Печальный и сломленный, он протянул еще пять месяцев и умер 15 ноября 1924 года. Ему было сорок пять.
«Он был очень нервный, – писал позднее Дафф Купер, – и до нелепого пессимист. Всякий раз, говоря о будущем, он прибавлял: „Но, конечно, к тому времени я буду уже мертв“».
Пристройка
Если семейство Коэн стало фундаментом и каркасом, на котором основалось здание Родни, то из Сэмюэлов получилась пристройка. Нельзя сказать, что один род был древнее другого. Оба прибыли в Англию примерно в одно и то же время, но Коэны остались в Лондоне, а Сэмюэлы перебрались севернее в Ливерпуль; и пока первые были торговцами и брокерами, вторые – часовщиками и ювелирами. В начале XIX века между семьями протянулась тонкая нить через Израэля Израэля, лондонского торговца серебряными слитками: один из его сыновей женился на дочери Леви Барента Коэна, а две дочери вышли за сыновей Сэмюэла. Таким образом, они, если воспользоваться словом на идиш, стали махатоним[84]. В 1862 году они соединились напрямую: Монтегю Сэмюэл женился на Элен Коэн. У них было десятеро детей, и образованная таким образом сеть протянулась на север в провинцию, на восток в Европу, на запад в Америку и острова, включив в свой охват почти все известные еврейские фамилии Соединенного Королевства и затронув многие из важнейших еврейских кланов в местных диаспорах.

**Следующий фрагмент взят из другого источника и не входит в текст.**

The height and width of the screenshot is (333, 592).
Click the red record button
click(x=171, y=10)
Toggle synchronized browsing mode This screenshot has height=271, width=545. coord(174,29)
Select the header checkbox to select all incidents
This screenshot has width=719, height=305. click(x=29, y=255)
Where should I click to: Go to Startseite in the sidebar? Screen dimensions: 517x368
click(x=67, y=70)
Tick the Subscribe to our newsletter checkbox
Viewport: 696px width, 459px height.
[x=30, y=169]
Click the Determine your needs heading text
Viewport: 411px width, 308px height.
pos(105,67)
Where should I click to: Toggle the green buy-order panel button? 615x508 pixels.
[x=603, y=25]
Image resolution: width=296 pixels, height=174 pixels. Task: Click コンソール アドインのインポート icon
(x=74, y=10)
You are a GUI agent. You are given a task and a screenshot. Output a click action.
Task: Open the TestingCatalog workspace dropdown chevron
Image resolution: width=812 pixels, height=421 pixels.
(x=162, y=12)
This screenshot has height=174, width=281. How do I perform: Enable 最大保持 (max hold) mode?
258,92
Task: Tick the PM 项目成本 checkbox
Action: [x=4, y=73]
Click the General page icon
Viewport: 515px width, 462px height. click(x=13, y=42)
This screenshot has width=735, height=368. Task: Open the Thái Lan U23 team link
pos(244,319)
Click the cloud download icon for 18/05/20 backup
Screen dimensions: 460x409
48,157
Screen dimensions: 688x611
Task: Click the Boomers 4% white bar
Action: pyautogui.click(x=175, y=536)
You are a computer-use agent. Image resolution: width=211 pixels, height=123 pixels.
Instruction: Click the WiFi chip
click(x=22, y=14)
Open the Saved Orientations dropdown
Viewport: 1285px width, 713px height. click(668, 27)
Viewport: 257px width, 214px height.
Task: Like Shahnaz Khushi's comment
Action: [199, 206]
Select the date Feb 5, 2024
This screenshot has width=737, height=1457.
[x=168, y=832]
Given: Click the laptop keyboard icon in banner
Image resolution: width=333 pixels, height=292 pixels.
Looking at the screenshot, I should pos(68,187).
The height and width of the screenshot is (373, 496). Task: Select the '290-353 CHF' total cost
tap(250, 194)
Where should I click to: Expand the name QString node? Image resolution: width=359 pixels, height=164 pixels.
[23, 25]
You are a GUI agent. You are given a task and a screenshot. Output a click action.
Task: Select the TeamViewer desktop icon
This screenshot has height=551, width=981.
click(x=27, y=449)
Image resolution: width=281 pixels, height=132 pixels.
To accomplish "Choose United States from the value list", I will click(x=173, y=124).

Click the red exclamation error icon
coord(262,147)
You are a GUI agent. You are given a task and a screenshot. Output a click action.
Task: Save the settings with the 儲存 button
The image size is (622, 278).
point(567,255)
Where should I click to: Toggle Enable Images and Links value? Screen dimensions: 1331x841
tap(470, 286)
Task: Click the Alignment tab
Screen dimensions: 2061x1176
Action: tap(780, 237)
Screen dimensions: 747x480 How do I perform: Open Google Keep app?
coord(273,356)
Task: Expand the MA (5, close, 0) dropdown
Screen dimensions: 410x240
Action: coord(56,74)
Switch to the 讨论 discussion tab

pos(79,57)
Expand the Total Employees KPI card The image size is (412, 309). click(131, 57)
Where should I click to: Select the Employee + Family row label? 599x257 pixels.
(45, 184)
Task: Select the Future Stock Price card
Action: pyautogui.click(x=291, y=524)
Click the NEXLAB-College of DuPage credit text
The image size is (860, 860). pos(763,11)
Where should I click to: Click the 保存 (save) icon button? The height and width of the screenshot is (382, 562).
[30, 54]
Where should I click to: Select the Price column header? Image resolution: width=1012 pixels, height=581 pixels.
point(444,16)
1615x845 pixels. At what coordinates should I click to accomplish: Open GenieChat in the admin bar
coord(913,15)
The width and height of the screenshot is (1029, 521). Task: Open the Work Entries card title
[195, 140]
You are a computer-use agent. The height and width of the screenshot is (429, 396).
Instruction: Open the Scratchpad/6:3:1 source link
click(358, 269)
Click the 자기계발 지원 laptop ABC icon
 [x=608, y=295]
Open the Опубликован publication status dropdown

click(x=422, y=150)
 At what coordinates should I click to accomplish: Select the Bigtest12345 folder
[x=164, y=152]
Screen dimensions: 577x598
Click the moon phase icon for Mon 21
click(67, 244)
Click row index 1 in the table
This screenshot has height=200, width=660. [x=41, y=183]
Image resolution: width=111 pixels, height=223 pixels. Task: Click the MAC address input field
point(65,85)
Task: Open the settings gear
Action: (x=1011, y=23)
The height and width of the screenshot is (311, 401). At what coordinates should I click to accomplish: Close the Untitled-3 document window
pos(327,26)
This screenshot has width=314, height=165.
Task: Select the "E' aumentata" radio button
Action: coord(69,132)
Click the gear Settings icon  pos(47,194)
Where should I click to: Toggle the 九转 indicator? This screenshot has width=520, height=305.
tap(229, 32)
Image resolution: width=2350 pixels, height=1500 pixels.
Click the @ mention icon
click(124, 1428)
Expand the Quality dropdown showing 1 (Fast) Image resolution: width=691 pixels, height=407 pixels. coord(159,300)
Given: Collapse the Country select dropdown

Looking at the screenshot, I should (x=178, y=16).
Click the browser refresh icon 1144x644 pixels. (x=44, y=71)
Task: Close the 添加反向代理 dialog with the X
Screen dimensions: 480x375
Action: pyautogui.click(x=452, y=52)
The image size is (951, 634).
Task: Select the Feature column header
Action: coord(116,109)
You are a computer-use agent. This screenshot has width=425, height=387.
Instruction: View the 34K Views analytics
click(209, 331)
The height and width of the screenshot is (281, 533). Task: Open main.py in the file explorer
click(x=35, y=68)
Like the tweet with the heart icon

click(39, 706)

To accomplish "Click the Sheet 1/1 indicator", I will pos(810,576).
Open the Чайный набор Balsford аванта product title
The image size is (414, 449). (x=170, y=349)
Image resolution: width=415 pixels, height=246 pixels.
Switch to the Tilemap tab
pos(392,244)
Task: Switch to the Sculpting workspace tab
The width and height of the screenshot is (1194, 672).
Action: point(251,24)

Покойный Артур Франклин и мистер Рональд д’Арси Харт – нужно ли говорить, что они оба входили в эту расширенную Родню, – проследили в отдельных книгах всю сеть со всеми ее разветвлениями. Их задачу облегчили некоторые Сэмюэлы, сменившие имена, может быть, чтобы их не путали с однофамильцами. Таким образом Монтегю Сэмюэл стал Сэмюэлом Монтегю, Эдгар Сэмюэл стал Сэмюэлом Эдгаром, Лоренс Сэмюэл стал… нет, не Сэмюэлом Лоренсом, а Лоренсом Лоренсом, его брат Сидни стал Сидни Стивенсом, а одна группа Сэмюэлов превратилась в Хиллов. (Все эти перемены – просто мелочь по сравнению с метаморфозами дочери одного из Сэмюэлов, невестки рабби Хиршеля Шенколовско-го, чьи дети стали зваться Сент-Лоски.)